И стал я обо всем, что необходимо при отшествии, спрашивать: «Государь Пафнутий! Когда ты преставишься, звать ли протопопа или других священников из города провожать тебя до могилы?» Старец же ответил мне: «Ни в коем случае не зови, ибо великое беспокойство причинишь мне этим. Пусть никто ничего не узнает, пока не погребете меня в землю с монастырским священником. И прошу о том, чтобы сами проводили, и на могиле простились, и земле предали». Тогда я спросил: «Где велишь могилу себе ископать и в землю тебя положить?» Старец же мне ответил: «Где я Клима гуменщика положил, с ним меня погребите. А гроба дубового не покупай. На те шесть денег калачей купи да раздели нищим. А меня лубком оберни да, сбоку от него подкопав, положи».

Я один с ним об этом говорил, ученик его в это время спал, братия же вся безмолвствовала в келиях, а иные спали, ибо день наступил. Я же замолчал, думая, что, может быть, старец заснет.

Старец же начал молить Господа Бога Вседержителя о спасении души своей, молил также и пречистую владычицу нашу Богородицу о всем, и имя ее призывал, и всю надежду о душе своей на небесную Царицу возлагал. Молитва: «В час кончины моей, Дева, из рук бесовских исторгни меня и огради меня, Богоматерь, от суда и осуждения, и от страшного испытания, и от мытарств горьких, и от дьявола, и от вечного осуждения».

Потом стал он молить Пречистую, чтобы пеклась она о богосозданном ее монастыре: «Ты, Царица, создала, ты и позаботься о необходимом дому своему и во имя твое собравшимся в святом месте этом помоги угодить Сыну твоему и Богу нашему чистотой, и любовью, и мирным устроением».

Обычай же был у старца никогда не называть монастырь своим, но — «Пречистой», говорил — «Та создала», никогда не терпел, если кто-нибудь называл монастырь его монастырем, всегда запрещал это, так говоря: «Если не Господь созидает дом, всуе будут трудиться его строители».

Когда старец, как я уже сказал раньше, молился, я разбудил спящего ученика его и суровыми словами упрекнул его, и нерадивым и непотребным назвал его: «Не видишь разве, что старец при смерти, а ты нисколько не страшишься и не бодрствуешь». После этого велел я ему стоять около старца, а сам вышел из келии остудиться, прилег я, чтобы немножко отдохнуть, и вскоре задремал.

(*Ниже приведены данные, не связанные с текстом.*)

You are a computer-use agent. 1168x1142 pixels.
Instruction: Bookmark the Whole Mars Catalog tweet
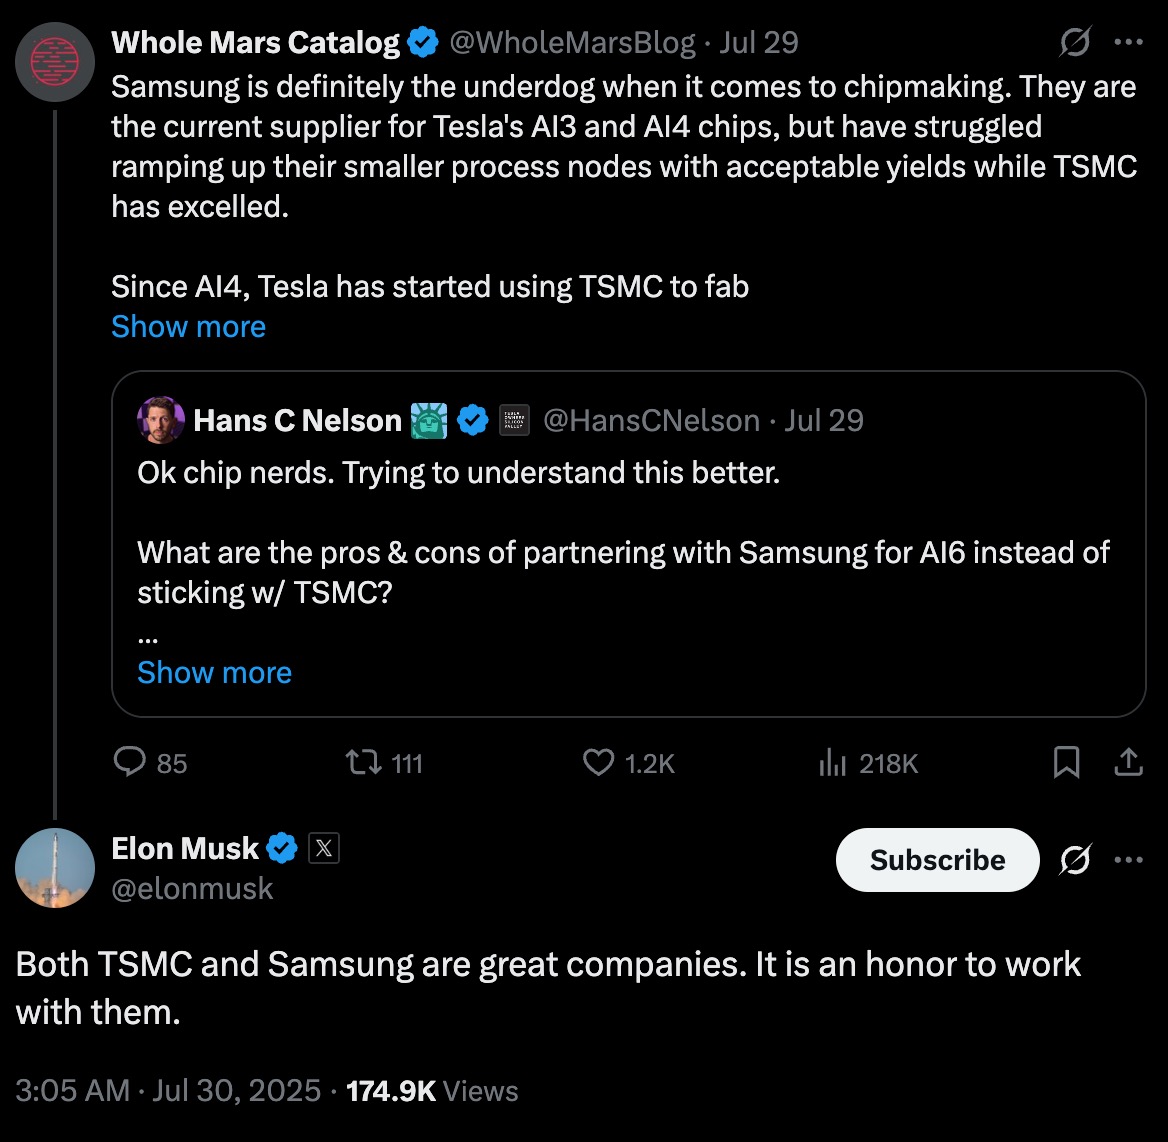[x=1066, y=763]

Когда спал я, то показалось мне, что поют, и я сразу же с ужасом вскочил и, быстро открыв дверь и войдя в келью, увидел старца лежащим на том же месте, а ученик стоял около его постели. Я же спросил ученика: «Кто был здесь из братии?» Он же ответил: «Никого». Тогда я сказал ему, что слышал пение, он же мне сказал: «Как только ты вышел, старец начал петь “Блаженны непорочные, ходящие путем в законе Господнем”, также и стихи напевал, еще же и “Руки твои сотворили меня и создали меня”, кроме того, “Благословен ты, Господи, научи меня оправданием твоим”, “Святых лик обрел” и другие тропари»[34].

Я же сказал ему: «Отходит старец к Богу».

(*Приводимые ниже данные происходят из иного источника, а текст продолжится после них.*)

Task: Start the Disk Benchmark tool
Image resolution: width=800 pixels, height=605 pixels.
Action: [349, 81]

Припали мы с учеником к ногам старца и облобызали ноги его, потом, склонившись над грудью его, стали просить благословения и последнего прощения. Со многим трудом, не знаю как, — старец уже не внимал словам нашим, — услышали мы сию молитву: «Царь небесный всесильный! Молюсь тебе, владыка мой, Иисусе Христе, милостив будь к душе моей, да не будет она удержана лукавством врагов человеческих, да встретят ее ангелы твои, и проведут ее сквозь препоны всех мрачных мытарств, и препроводят ее к свету твоего милосердия. Знаю ведь и я, владыка, — без твоего заступничества никто не может избежать козней духов лукавых».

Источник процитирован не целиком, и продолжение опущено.